> _PROMPT_: Set out the lines of the entries from the line containing "Where should I click to: Click" through the line containing "point(154,94)" as a numbered list, skipping any blank lines. Leave the pictures out.

[start DATA FOR PROCESSING]

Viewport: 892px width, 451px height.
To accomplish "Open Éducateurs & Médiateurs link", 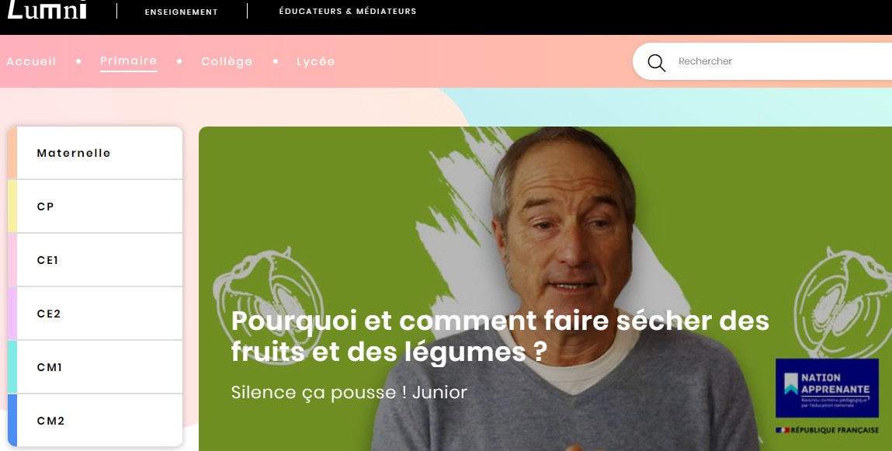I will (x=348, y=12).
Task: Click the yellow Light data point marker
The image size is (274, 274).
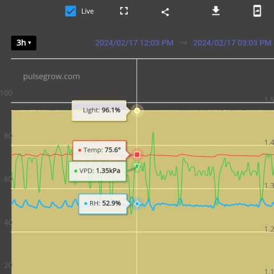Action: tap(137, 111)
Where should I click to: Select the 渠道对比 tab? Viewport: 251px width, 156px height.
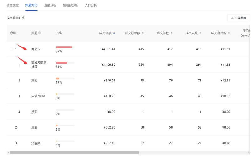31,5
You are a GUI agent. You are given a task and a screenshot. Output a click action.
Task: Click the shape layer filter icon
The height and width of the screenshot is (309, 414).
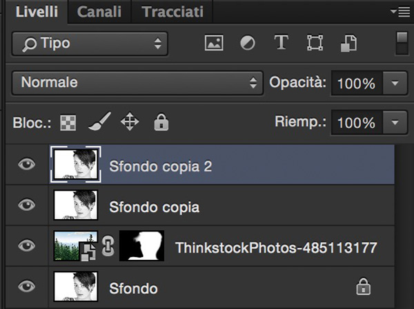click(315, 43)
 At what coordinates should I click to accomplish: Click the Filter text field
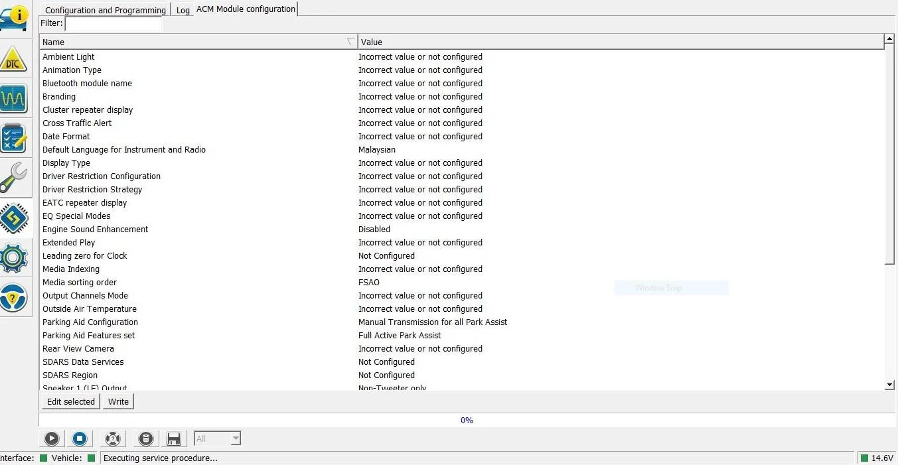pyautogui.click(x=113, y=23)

[end DATA FOR PROCESSING]
[start DATA FOR PROCESSING]

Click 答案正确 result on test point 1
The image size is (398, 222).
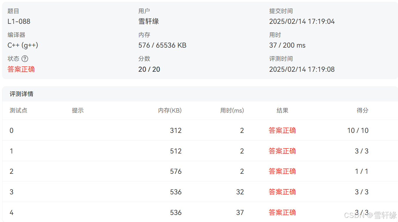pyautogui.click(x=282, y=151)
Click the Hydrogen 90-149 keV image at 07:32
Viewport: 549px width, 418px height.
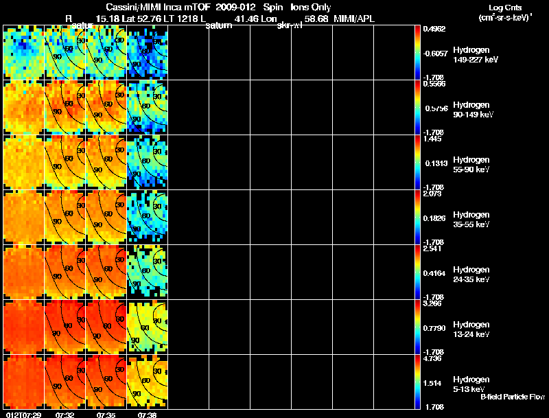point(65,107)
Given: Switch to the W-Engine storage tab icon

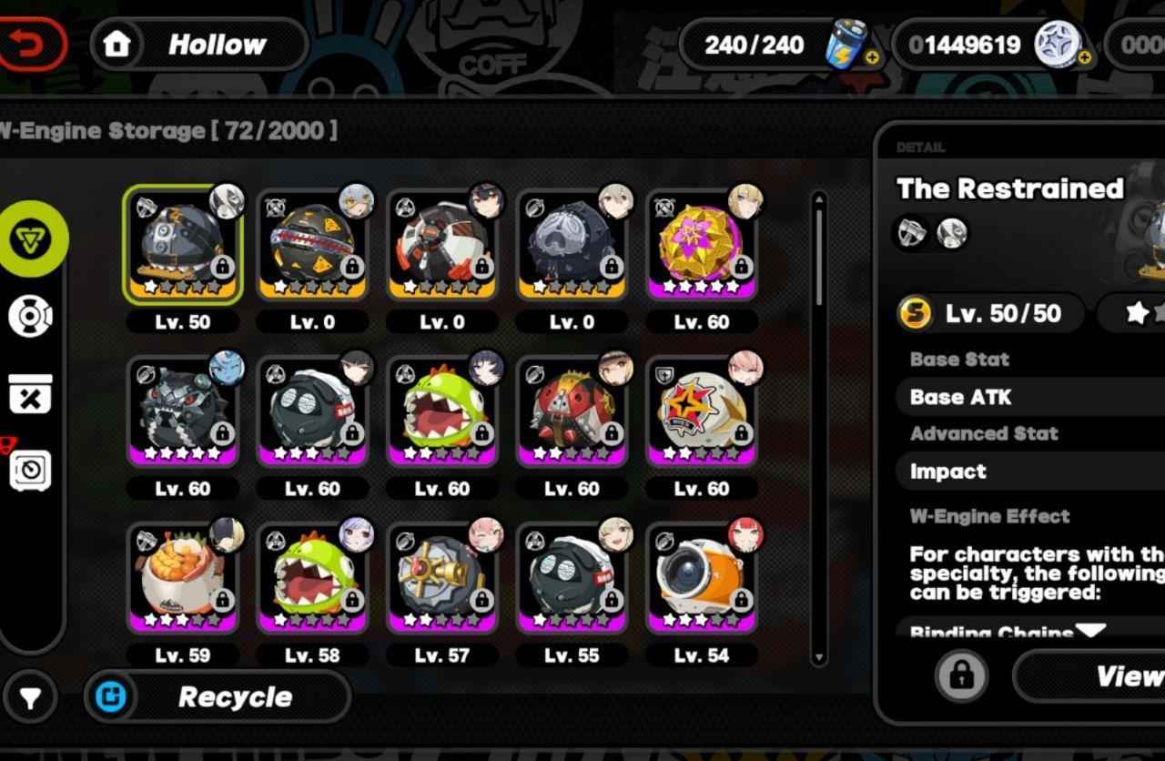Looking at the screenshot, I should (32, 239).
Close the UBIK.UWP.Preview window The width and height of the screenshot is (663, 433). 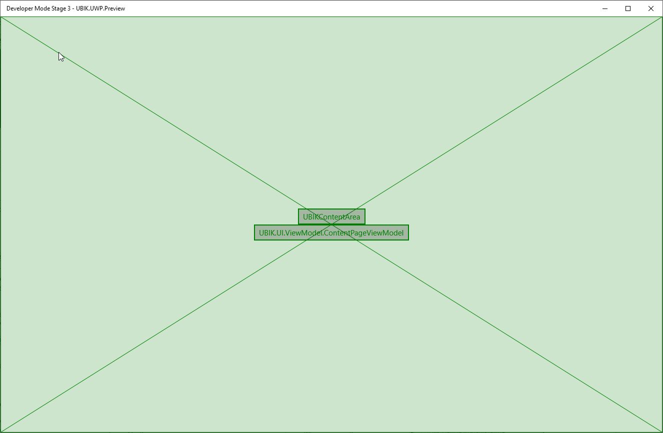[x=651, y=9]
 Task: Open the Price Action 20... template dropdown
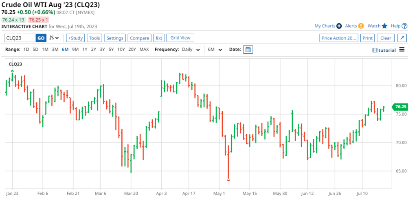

[end DATA FOR PROCESSING]
[start DATA FOR PROCESSING]

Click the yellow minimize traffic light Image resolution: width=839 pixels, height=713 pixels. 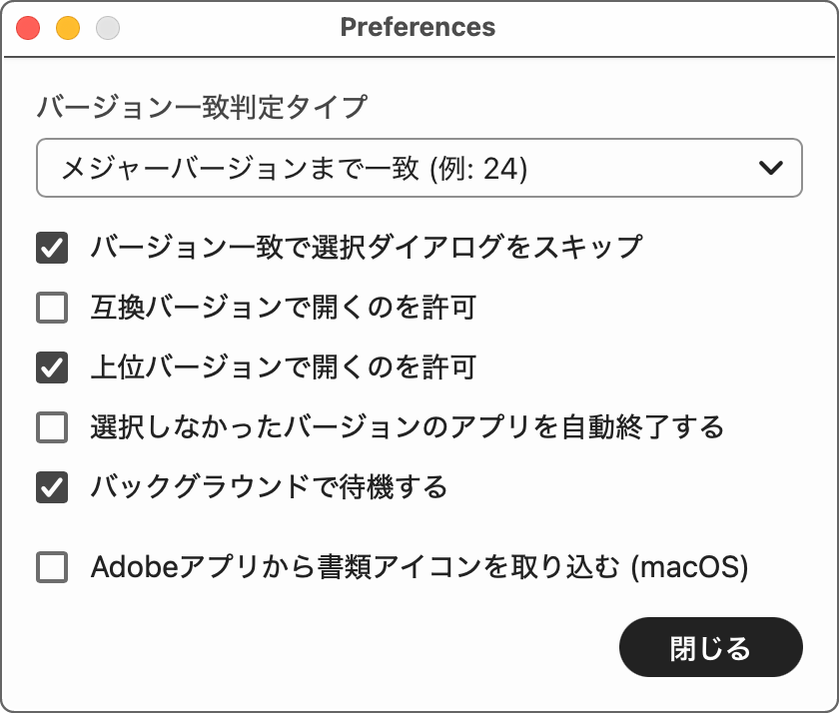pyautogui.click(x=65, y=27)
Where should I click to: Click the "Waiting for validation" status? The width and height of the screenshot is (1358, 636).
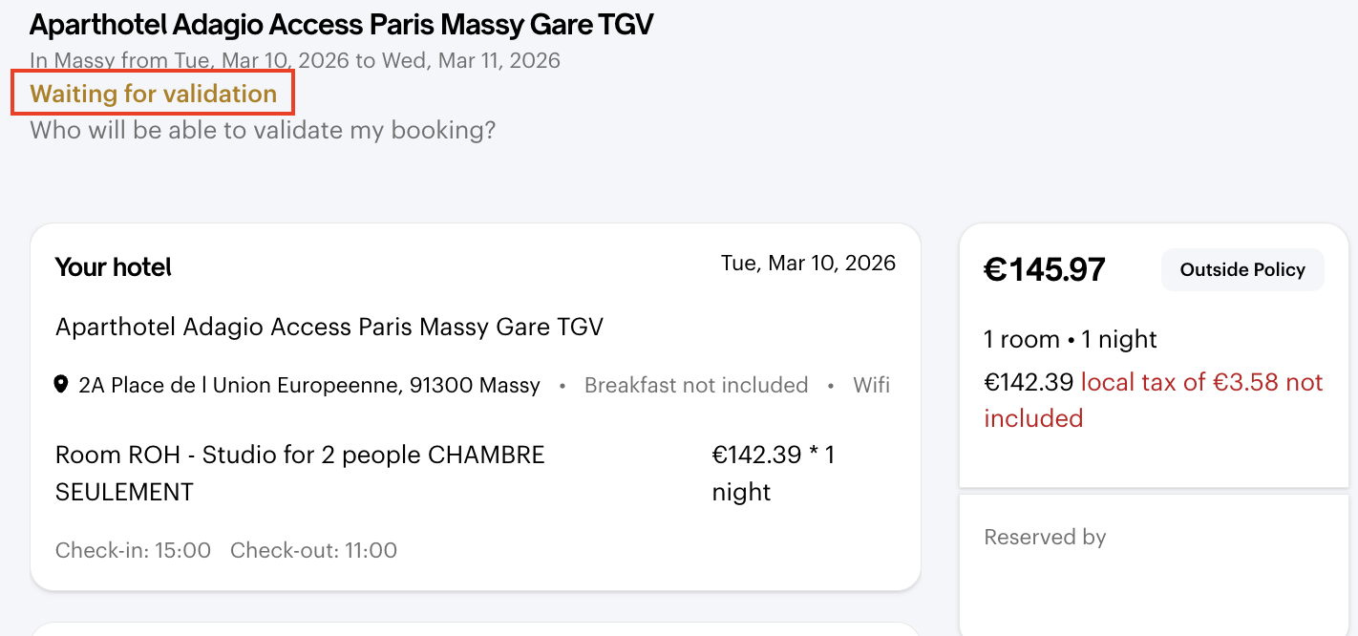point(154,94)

[end DATA FOR PROCESSING]

> _COMPLETE OUTPUT_:
1. Where should I click to: Click the "Waiting for validation" status? The width and height of the screenshot is (1358, 636).
2. point(154,94)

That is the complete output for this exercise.